▶ [Element and text location data]
——————————

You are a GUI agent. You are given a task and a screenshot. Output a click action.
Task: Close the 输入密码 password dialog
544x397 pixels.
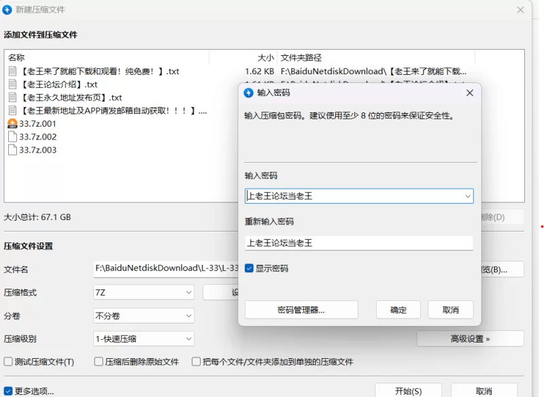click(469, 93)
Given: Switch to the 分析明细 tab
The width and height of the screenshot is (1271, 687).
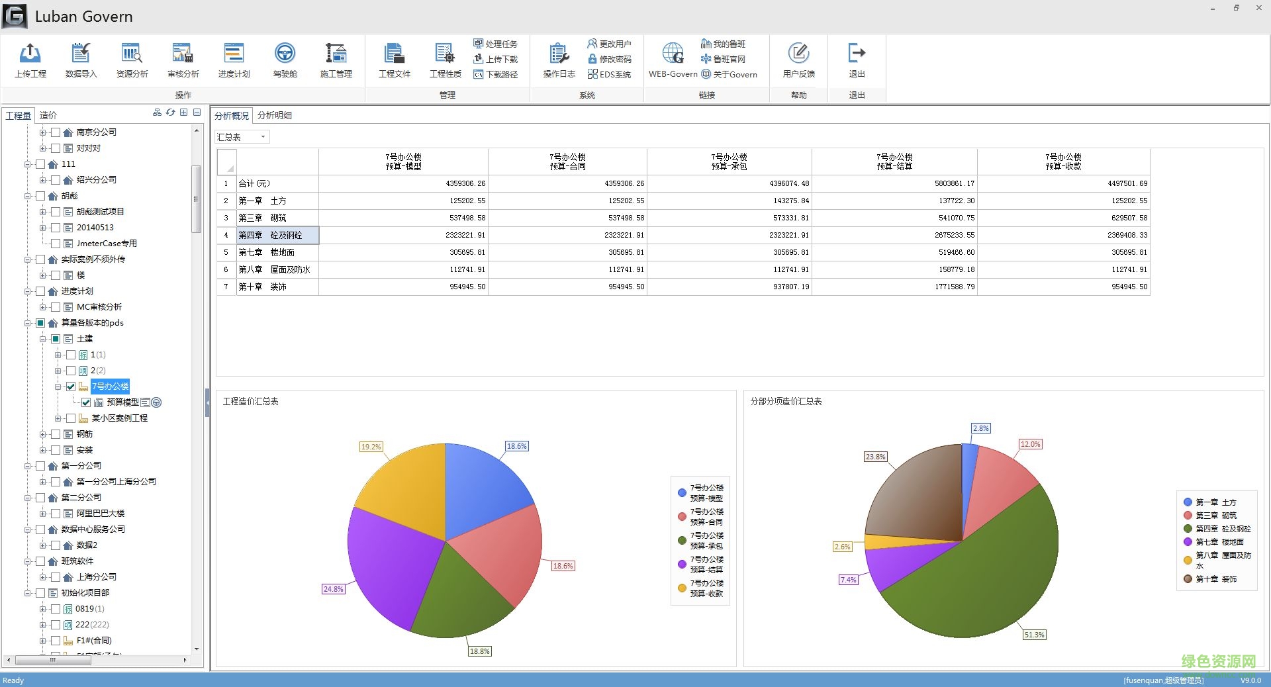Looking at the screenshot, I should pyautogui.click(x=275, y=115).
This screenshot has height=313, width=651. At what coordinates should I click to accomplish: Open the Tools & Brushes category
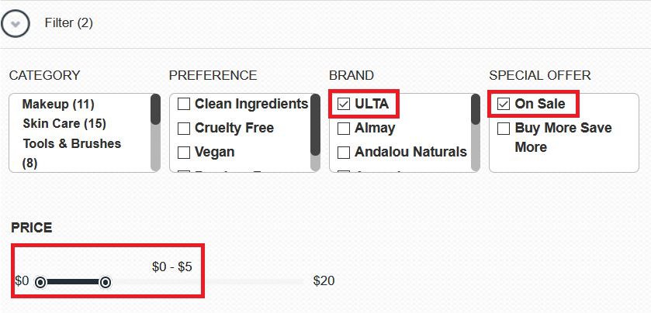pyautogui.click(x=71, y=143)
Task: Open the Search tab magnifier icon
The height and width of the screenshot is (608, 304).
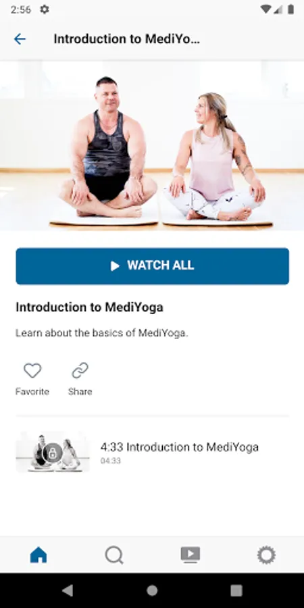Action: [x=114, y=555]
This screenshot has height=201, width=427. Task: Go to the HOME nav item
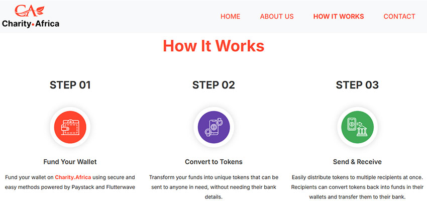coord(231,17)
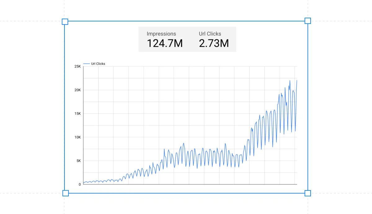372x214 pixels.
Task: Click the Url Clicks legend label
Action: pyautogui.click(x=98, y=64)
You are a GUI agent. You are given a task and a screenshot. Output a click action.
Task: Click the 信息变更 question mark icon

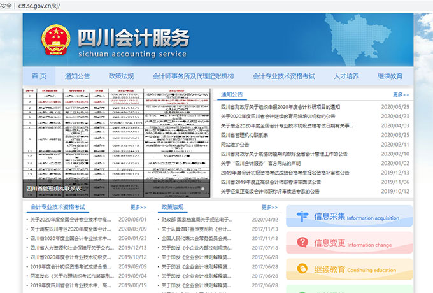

——————————

Copy the material below word for word, starting at the line that contains "Task: Open the Search tab magnifier icon" and continuing through the end of the material. Leave the images out.

▶ [Result]
Task: Open the Search tab magnifier icon
The height and width of the screenshot is (608, 304).
Action: [x=114, y=555]
This screenshot has height=201, width=427. Task: Go to the HOME nav item
coord(231,17)
372x214 pixels.
Task: Click the Url Clicks legend label
Action: pyautogui.click(x=98, y=64)
You are a GUI agent. You are given a task and a screenshot. Output a click action.
Task: Click the 信息变更 question mark icon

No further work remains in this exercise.